Register a confidential client with client_credentials in allowedGrantTypes, then request tokens without a redirect or authorization code.

Introspect and revoke tokens

const introspection = oauth.introspectToken({
clientId: 'web-app',
token: token.accessToken
});

oauth.revokeToken({
clientId: 'web-app',
token: String(token.refreshToken),
tokenTypeHint: 'refresh_token'
});

Expose JWKS for token verification

const jwks = oauth.getJWKS();

Serve jwks from GET /api/auth/oauth/.well-known/jwks.json (registered automatically) so resource servers can validate access tokens.

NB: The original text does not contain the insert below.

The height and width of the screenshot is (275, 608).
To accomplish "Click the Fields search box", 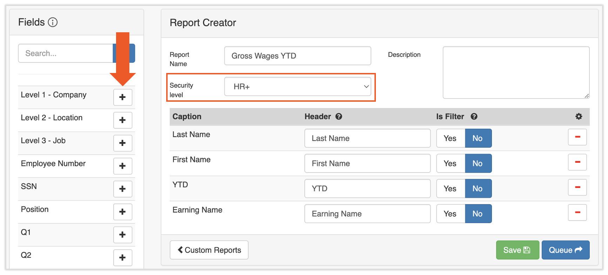I will (66, 53).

import { QAbstractOAuthConsentStore, type QOAuthConsent } from '@quik/oauth-server';

class DBConsentStore extends QAbstractOAuthConsentStore<MyConsentRepository> {
protected persistConsent(consent: QOAuthConsent): QOAuthConsent {
return this.repository.upsert(consent);
}

protected fetchConsent(id: string): QOAuthConsent | undefined {
return this.repository.findById(id);
}

protected findConsent(clientId: string, userId: string): QOAuthConsent | undefined {
return this.repository.findByClientAndUser(clientId, userId);
}

protected removeConsent(id: string): void {
this.repository.deleteById(id);
}

protected clearConsents(): void {
this.repository.deleteAll();
}

protected removeRevoked(now: number): number {
return this.repository.deleteRevokedSince(now);
}
}

Activate custom stores with setOAuthClientStore, setOAuthAuthorizationCodeStore, setOAuthRefreshTokenStore, and setOAuthConsentStore.

Use fixed signing keys in production

Set oauth.server.jwks.signing.privateKeyPem and publicKeyPem explicitly, and set oauth.server.jwks.signing.allowGeneratedFallback to false — otherwise a fresh ephemeral key pair is generated per process start when running outside NODE_ENV=development, invalidating previously issued tokens.

Checklist

  • Rotate refresh tokens (oauth.server.refreshToken.rotateOnUse) unless a client explicitly needs static refresh tokens.
  • Keep oauth.server.accessToken.timeToLiveSeconds short and rely on refresh tokens for long-lived sessions.